*TASK STATEMENT*.
Reproduce the entries below word for word, starting with the very first line and going on through the line that contains "1568). [x=592, y=1016]".

*ENTRIES SHOWN*.

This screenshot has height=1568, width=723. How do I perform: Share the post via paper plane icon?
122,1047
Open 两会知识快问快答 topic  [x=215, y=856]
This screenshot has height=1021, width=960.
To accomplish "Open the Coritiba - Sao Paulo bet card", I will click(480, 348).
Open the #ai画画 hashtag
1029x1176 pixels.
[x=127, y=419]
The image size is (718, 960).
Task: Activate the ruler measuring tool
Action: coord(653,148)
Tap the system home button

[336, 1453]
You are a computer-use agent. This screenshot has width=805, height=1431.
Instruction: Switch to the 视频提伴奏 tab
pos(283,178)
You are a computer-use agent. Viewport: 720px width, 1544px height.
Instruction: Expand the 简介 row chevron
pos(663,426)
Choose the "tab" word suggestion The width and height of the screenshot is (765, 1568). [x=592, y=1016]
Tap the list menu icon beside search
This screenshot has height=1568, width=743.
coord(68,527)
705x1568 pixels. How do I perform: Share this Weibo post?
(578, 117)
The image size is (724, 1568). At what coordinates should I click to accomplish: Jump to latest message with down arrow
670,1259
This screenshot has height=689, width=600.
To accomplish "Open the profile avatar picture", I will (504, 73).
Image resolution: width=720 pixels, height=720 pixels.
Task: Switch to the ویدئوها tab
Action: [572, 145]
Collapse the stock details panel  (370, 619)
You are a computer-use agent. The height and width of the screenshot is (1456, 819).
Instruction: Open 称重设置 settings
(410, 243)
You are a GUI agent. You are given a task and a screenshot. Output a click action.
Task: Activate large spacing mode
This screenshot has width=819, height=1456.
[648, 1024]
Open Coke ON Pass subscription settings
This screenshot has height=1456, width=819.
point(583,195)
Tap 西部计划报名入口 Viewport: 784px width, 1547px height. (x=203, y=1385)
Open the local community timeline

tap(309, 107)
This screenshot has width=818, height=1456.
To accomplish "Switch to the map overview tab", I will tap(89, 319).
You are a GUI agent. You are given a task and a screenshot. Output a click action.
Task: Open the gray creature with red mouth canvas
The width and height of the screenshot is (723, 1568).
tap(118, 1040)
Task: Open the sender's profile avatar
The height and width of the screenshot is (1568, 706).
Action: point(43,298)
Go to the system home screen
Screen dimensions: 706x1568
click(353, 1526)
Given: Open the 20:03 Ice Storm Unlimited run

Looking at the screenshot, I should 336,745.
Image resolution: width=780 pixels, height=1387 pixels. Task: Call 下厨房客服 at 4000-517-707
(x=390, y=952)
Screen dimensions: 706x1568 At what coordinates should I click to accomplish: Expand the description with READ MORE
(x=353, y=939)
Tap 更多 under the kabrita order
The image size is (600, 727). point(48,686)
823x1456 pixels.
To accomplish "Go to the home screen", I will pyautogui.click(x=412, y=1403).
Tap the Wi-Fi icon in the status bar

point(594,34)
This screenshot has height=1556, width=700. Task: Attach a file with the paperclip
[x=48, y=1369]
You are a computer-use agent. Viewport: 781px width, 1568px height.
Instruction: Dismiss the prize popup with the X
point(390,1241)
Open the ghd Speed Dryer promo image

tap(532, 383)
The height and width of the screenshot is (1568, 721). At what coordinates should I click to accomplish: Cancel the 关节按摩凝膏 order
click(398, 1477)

*EXPECTED OUTPUT*.
This screenshot has height=1568, width=723. How do I perform: Share the post via paper plane icon?
122,1047
Open 两会知识快问快答 topic  [x=215, y=856]
This screenshot has height=1021, width=960.
To accomplish "Open the Coritiba - Sao Paulo bet card", I will click(480, 348).
Open the #ai画画 hashtag
1029x1176 pixels.
[x=127, y=419]
The image size is (718, 960).
Task: Activate the ruler measuring tool
Action: coord(653,148)
Tap the system home button

[336, 1453]
You are a computer-use agent. This screenshot has width=805, height=1431.
Instruction: Switch to the 视频提伴奏 tab
pos(283,178)
You are a computer-use agent. Viewport: 720px width, 1544px height.
Instruction: Expand the 简介 row chevron
pos(663,426)
Choose the "tab" word suggestion The width and height of the screenshot is (765, 1568). [x=592, y=1016]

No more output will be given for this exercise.